Page 16 of Demon Box


  "Seven years I saved for this, damn you! Leave me alone!"

  The dapper camel-panderer, backing away for fear of perpetrating a coronary, gets tangled in his animal's rope and falls into a heap of fresh camel manure. He stares at the stain on his fresh white gellabia with such dejection I think he might cry himself.

  I wonder if they have a similar hospital in Cairo to take care of pyramid pressure casualties...
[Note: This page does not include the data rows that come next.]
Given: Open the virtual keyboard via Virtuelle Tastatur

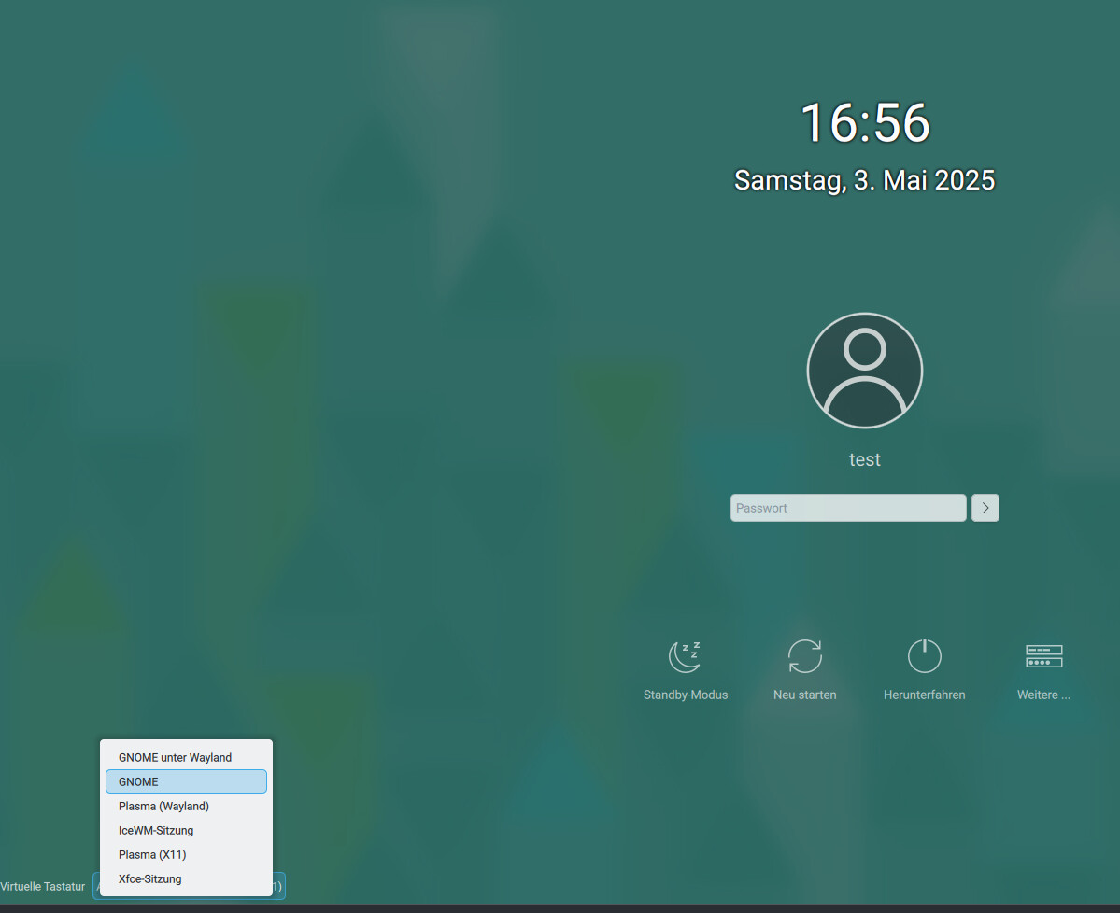Looking at the screenshot, I should pos(42,886).
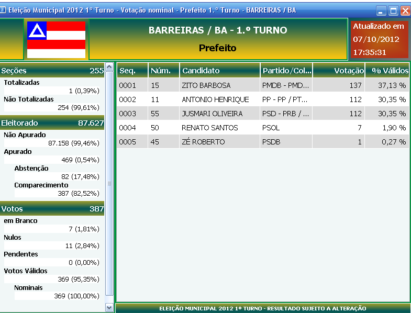Maximize the election results window
This screenshot has width=411, height=313.
click(393, 10)
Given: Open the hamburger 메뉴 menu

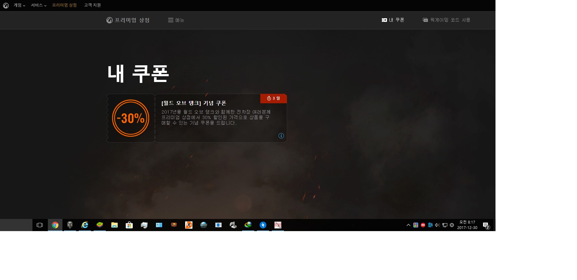Looking at the screenshot, I should [x=176, y=20].
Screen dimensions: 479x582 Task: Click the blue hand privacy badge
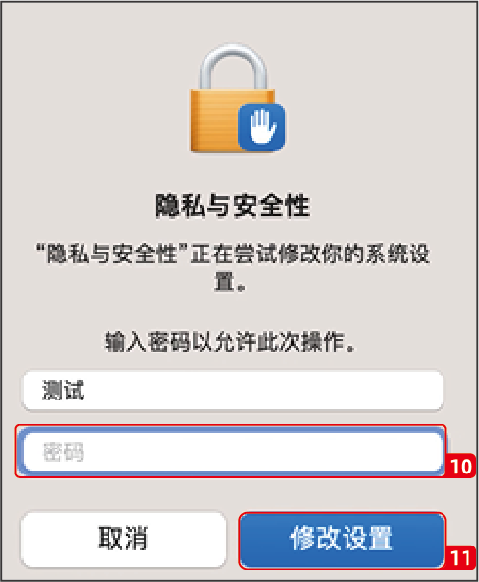(x=261, y=127)
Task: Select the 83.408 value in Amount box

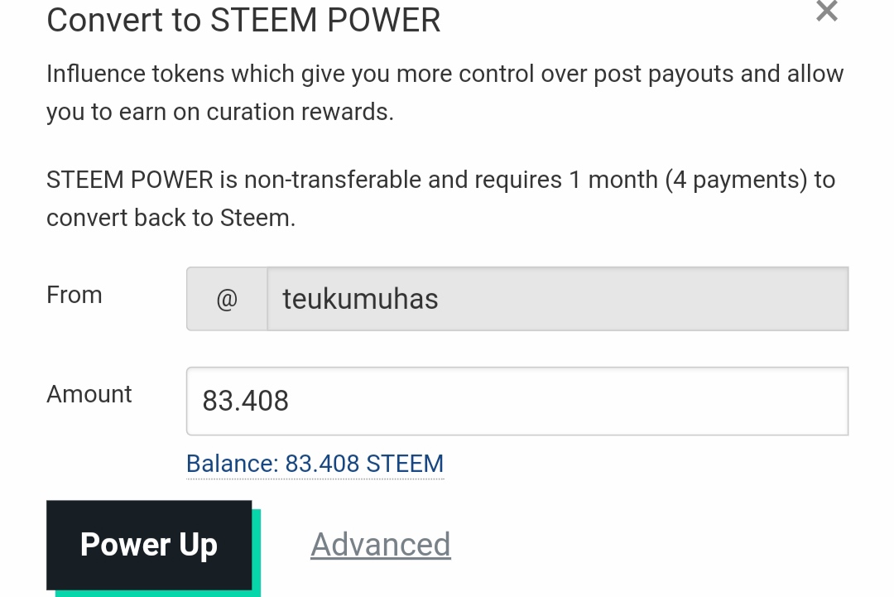Action: pos(245,401)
  October 24, Thursday late. Just wobbled down from a bizarre bar scene where I finally made contact with my resident pyramid colleagues, the cosmic ray scientists. All of them (except for the Egyptian students) proved to be very learned and equally drunk. The new Mena Lounge is a terrible bar, pretentious and expensive. I stalked in wearing my British walking shorts and pith helmet (a dusty day at the digs) and splurged on one of their overpriced gin-and-tonics-for tradition's sake - just as a real Englishman complete with muttonchops and ascot came reeling over from one of the tables behind the plastic arabesque. "Be-ah, please," he enunciated. "And some pea-nuts." In a voice so high-handed it's no mystery why the British were kicked out of all their colonies.

  The dour Egyptian behind the bar bit his tongue and obeyed. I told the Englishman he hadn't better use that tone on a bartender in Oregon.

  "Unlikely one would bloody ever be in Oregon," he said, finally focusing on me. "But see our outfit. Monty's Dynasty, what? That Rommel campaign? By God's wound one has to agree with the professor - this great grimy crude pot of a place does serve up specimens from every period."

  He'd been pointed out to me previously as one of the ray experts here with the new spark chamber specially constructed for another try at probing the pyramid. I told him I'd also come to this great pot of possibilities in search of hidden chambers.

  "This is what I thought one was supposed to wear."

  "Great pot of nonsense, you want my inebriated expert's opinion. On the other hand, if you demand sober-er-er experts, come..."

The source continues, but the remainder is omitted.